Unlike the early Beach Boys records that made Wilson's outsized reputation, the new version of Smile is essentially a performance piece documented on CD, rather than a work inextricable from the recording medium. The basic tracks were taped in segments over five days' time, with all the musicians, including those in the sizable horn and string sections as well as the rock players, performing live together in the studio. In 1966, Wilson and the Boys spent six months to make the ninety hours of tape that provided the three minutes and thirty-five seconds of "Good Vibrations." The mise-en-scène of the new Smile is the concert hall, not the studio; and so the CD denies Smile the essence of Wilson's aesthetic.
The biggest problem with Brian Wilson Presents Smile is the absence of the group for which the music was composed. "The thing is," Wilson explained in an interview in 1966, "I write and think in terms of what the Beach Boys can do." Smile was conceived for and geared to their voices--the exquisite blend of their literally related vocal instruments, the muscular grace of Carl Wilson's lead singing, and Mike Love's contrapuntal bite. The Wondermints, who are highly proficient musicians, do not have the personality of the Beach Boys; they have a personality of their own, a snarky one that gives their CDs of original material an ironic kick, but they keep it in check here. What they are doing on Smile--superbly--is mimicry, which is a difficult job, but something intrinsically devoid of the veracity and the individuality that made the Beach Boys wonderful. Brian Wilson was never the best singer in the group, and he is trying to carry all the lead vocals some four decades after his prime. His voice, a game old soldier too weak for duty, trudges through the new Smile, struggling to stay in key, swallowing words.

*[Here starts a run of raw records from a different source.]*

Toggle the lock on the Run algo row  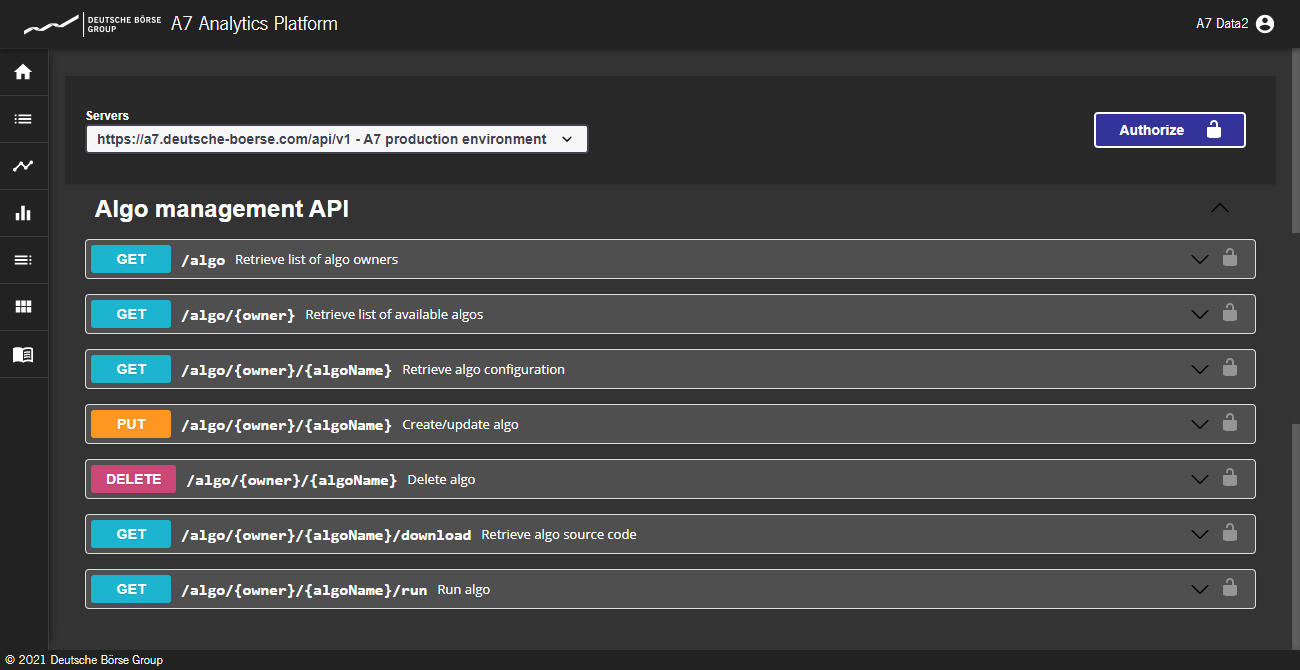click(x=1230, y=589)
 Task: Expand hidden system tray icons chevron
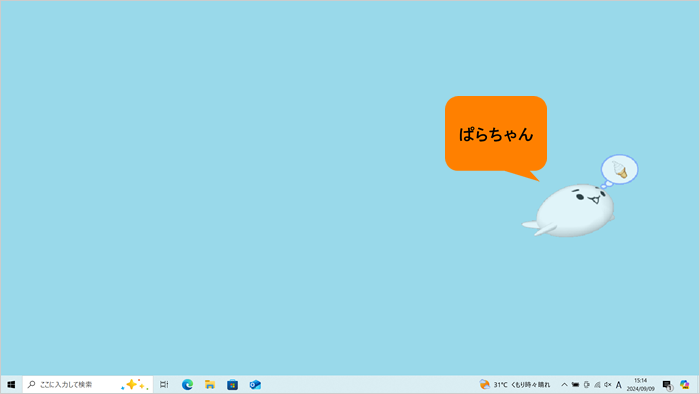pyautogui.click(x=564, y=385)
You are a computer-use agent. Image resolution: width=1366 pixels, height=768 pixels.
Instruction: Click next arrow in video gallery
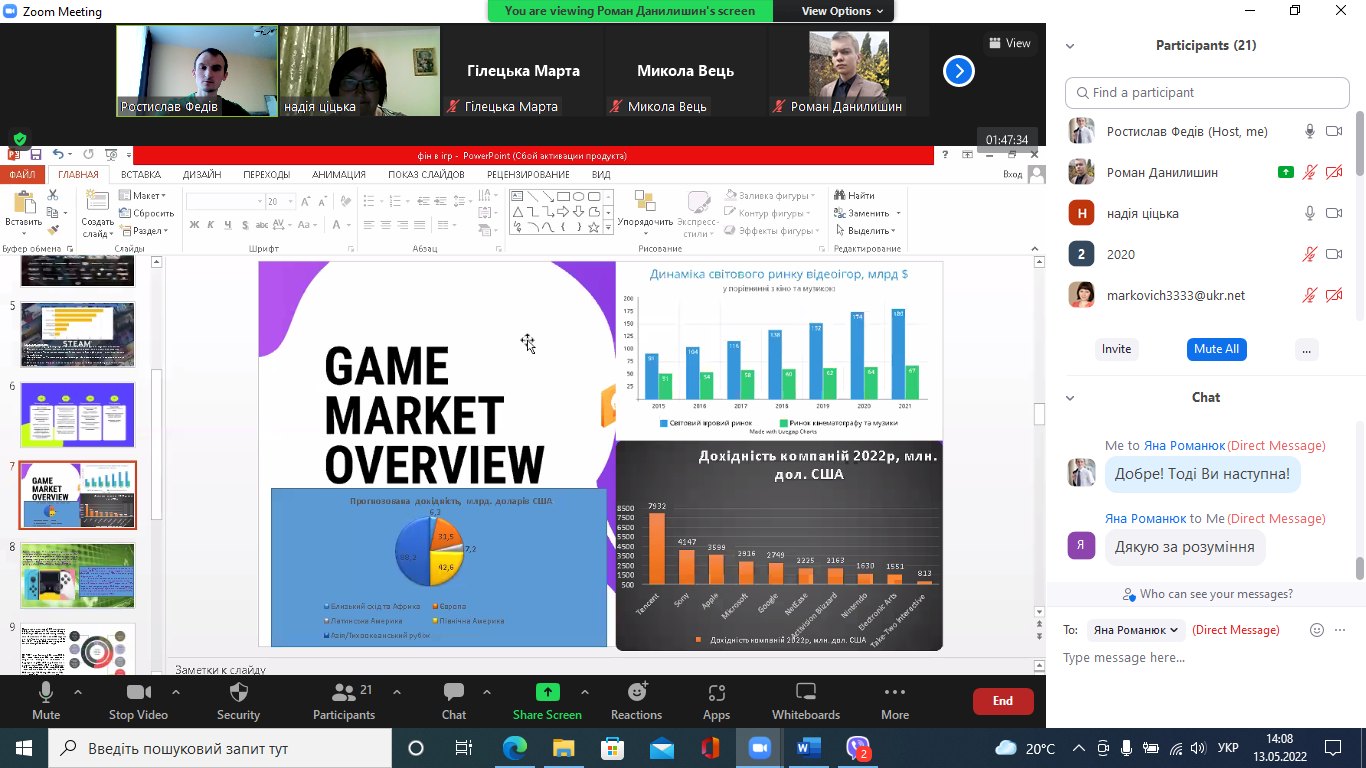(958, 71)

For all the hazards inherent in the task, artists such as Wilson certainly have the prerogative to return to old work years after the fact. Hell, they're the artists, and it is their work. If Manet could go into people's houses and repaint sold canvases, an aging Beach Boy can re-record "Heroes and Villains." But another question remains: does a different person have the right to take up another artist's incomplete work and attempt to finish it or to restore it? That is closer to the point with Smile.
Brian Wilson is a vastly different man today than he was when he left the music unfinished. We all change over time, though rarely as much as Wilson has as an artist. A few months ago, he released the most recent of his solo CDs, Gettin' in Over My Head, an assemblage of new recordings so bland, formulaic, and corny that they are irreconcilable with the work of the man who set out to create Smile years ago. They were done by someone else, and that person is clearly not functioning on the same creative level as Wilson was in 1966. It is no wonder that Wilson relied upon colleagues to help bring Smile to the stage and now to CD. What they did is well meant, but it is also at once indistinctive and excessive, like the scene of Turandot added by another composer after Puccini's death.
Toscanini famously dropped his baton when he reached the last bar that Puccini wrote. We could do something roughly comparable and listen only to the original Smile recordings--if a legitimate record company would release them. In the meantime, we have only Brian Wilson Presents Smile. Brian Wilson's Smile, masterpiece or not, is still lost.